[LLVMdev] Proposal: type uniquing of debug info for LTO

Thu Jun 20 18:48:10 PDT 2013

On Jun 20, 2013, at 5:39 PM, David Blaikie wrote:

> On Thu, Jun 20, 2013 at 5:25 PM, Manman Ren <mren at apple.com> wrote:
>> 
>> On Jun 20, 2013, at 5:18 PM, David Blaikie <dblaikie at gmail.com> wrote:
>> 
>> On Thu, Jun 20, 2013 at 5:13 PM, Manman Ren <mren at apple.com> wrote:
>> 
>> 
>> On Jun 20, 2013, at 4:52 PM, David Blaikie wrote:
>> 
>> On Thu, Jun 20, 2013 at 4:45 PM, Manman Ren <mren at apple.com> wrote:
>> 
>> 
>> On Jun 20, 2013, at 3:55 PM, Manman Ren <mren at apple.com> wrote:
>> 
>> 
>> On Jun 20, 2013, at 2:58 PM, Eric Christopher wrote:
>> 
>> Hi Manman,
>> 
>> On Thu, Jun 20, 2013 at 2:51 PM, Manman Ren <mren at apple.com> wrote:
>> 
>> 
>> The intent of this proposal is to speedup compilation of "-flto -g" for c++
>> programs.
>> This is based on discussions with Adrian, David and Eric.
>> 
>> 
>> Thanks for bringing this back to the list. The original thread was
>> getting quite long.
>> 
>> ---------------------------
>> Problem:
>> A single class can be used in multiple source files and the DI (Debug Info)
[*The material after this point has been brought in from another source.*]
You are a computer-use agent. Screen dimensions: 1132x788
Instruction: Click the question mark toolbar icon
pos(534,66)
>> class is included in multiple bc files. The duplication of
>> class definitions causes blow-up in # of MDNodes, # of DIEs, leading to
>> large memory requirement.
>> 
>> As an example, SPEC xalancbmk requires 7GB of memory when compiled with
>> -flto -g.
>> With a preliminary implementation of type uniquing, the memory usage will be
>> down to 2GB.
>> 
>> In order to unique types, we have to break cycles in the MDNodes.
>> 
>> A simple struct definition
>> struct Base {
>> int a;
>> };
>> can cause cycles in MDNodes:
>> !12 = metadata !{i32 786451, metadata !13, null, metadata !"Base", i32 1,
>> i64 32, i64 32, i32 0, i32 0, null, metadata !14, i32 0, null, null} ; [
>> DW_TAG_structure_type ] [Base] [line 1, size 32, align 32, offset 0] [from ]
>> !14 = metadata !{metadata !15, metadata !16}
>> !15 = metadata !{i32 786445, metadata !13, metadata !12, metadata !"a", i32
>> 2, i64 32, i64 32, i64 0, i32 0, metadata !8} ; [ DW_TAG_member ] [a] [line
>> 2, size 32, align 32, offset 0] [from int]
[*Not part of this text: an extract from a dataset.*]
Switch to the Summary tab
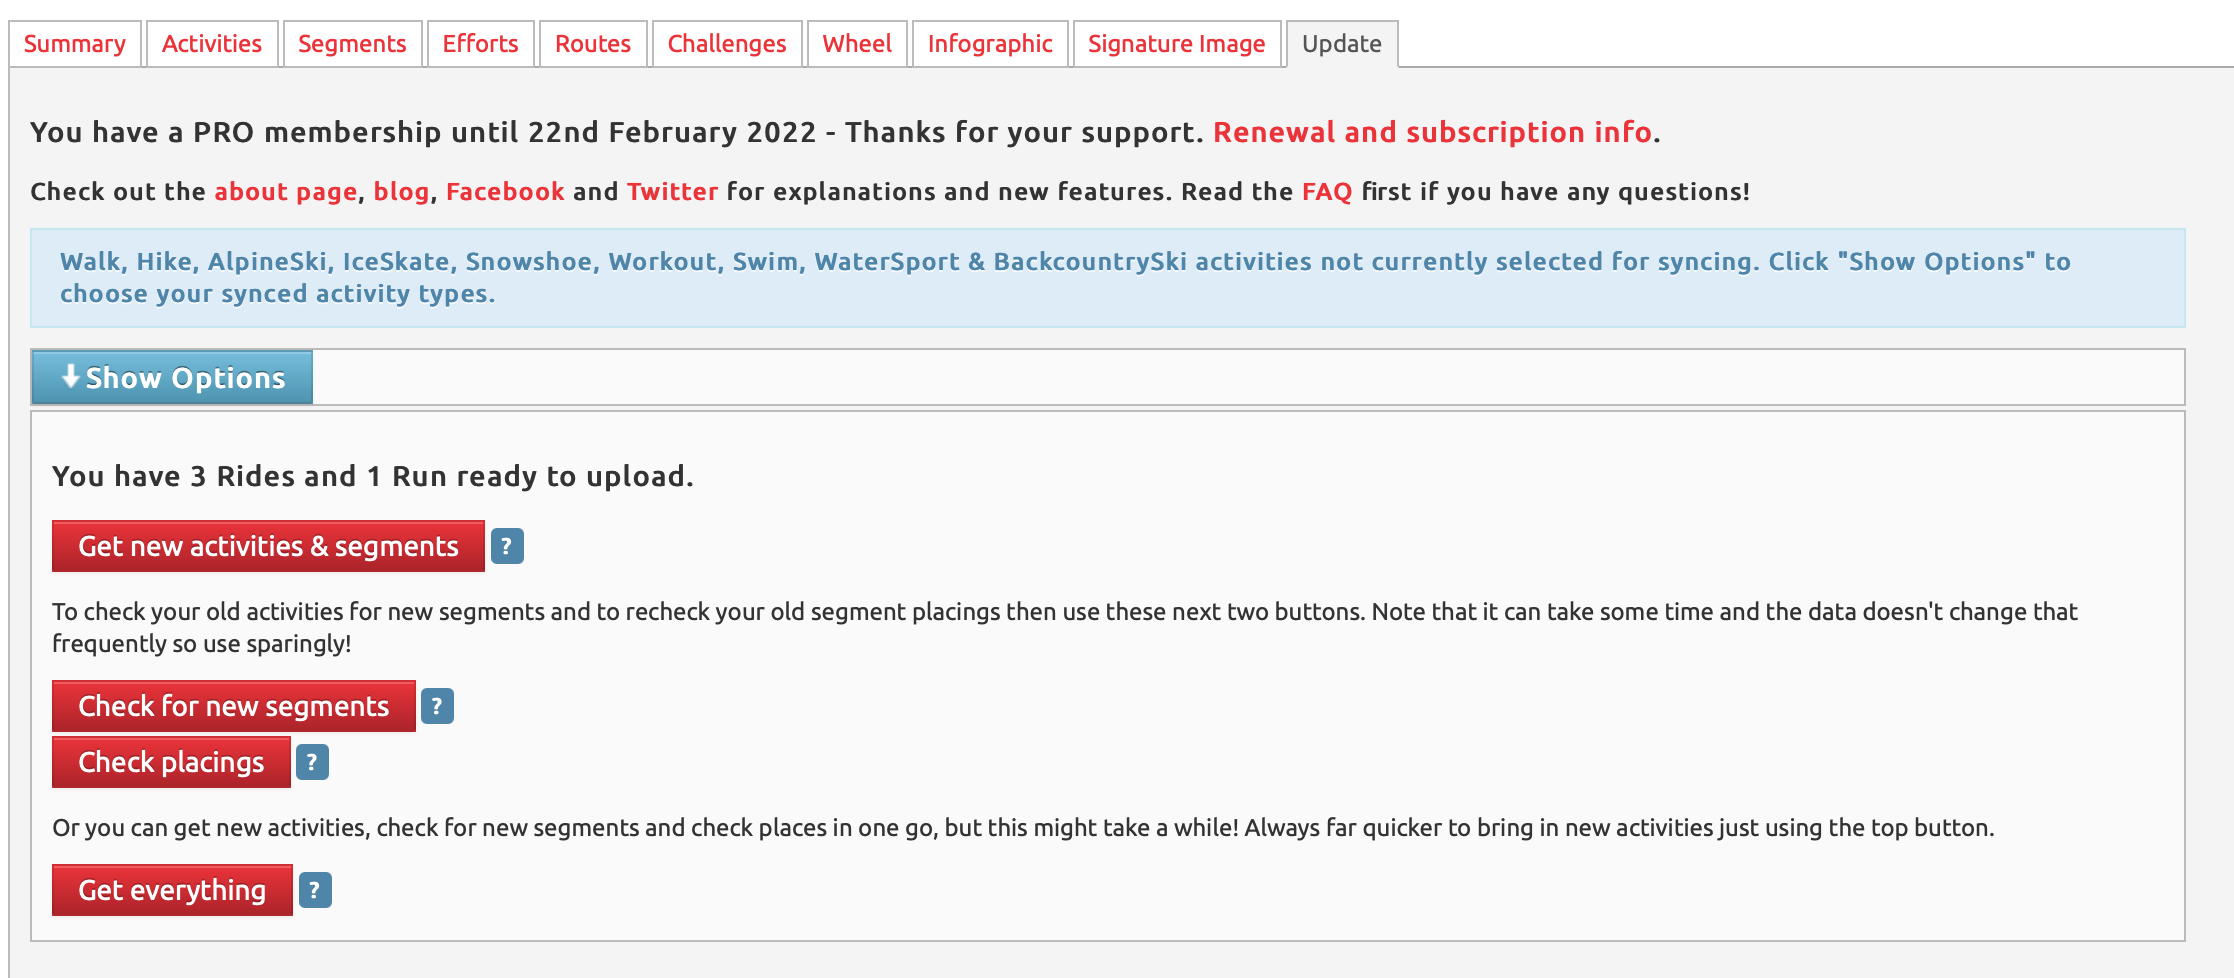Screen dimensions: 2234x978 (75, 44)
>> !16 = metadata !{i32 786478, metadata !13, metadata !12, metadata !"Base",
>> metadata !"Base", metadata !"", i32 1, metadata !17, i1 false, i1 false, i32
>> 0, i32 0, null, i32 320, i1 false, null, null, i32 0, metadata !20, i32 1} ;
>> [ DW_TAG_subprogram ] [line 1] [Base]
>> 
>> Cycles: !12 -- !14 -- !15 -- !12
>>        !12 -- !14 -- !16 -- !12
>> 
>> These cycles make it hard to unique the same struct used in two bc files.
>> 
>> ---------------------------
>> How to fix:
>> 
>> We attach a hash value to types to help type uniquing and we also replace
>> references to types with their hash values.
>> For the above struct "Base", we now have the following MDNodes:
>> !4 = metadata !{i32 786451, metadata !5, null, metadata !"Base", i32 1, i64
>> 32, i64 32, i32 0, i32 0, null, metadata !6, i32 0, i32 0, null, i32
>> 915398439} ; [ DW_TAG_structure_type ] [Base] [line 1, size 32, align 32,
>> offset 0] [from ]
>> !6 = metadata !{metadata !7, metadata !9}
>> !7 = metadata !{i32 786445, metadata !5, i32 915398439, metadata !"a", i32
>> 2, i64 32, i64 32, i64 0, i32 0, metadata !8} ; [ DW_TAG_member ] [a] [line
>> 2, size 32, align 32, offset 0] [from int]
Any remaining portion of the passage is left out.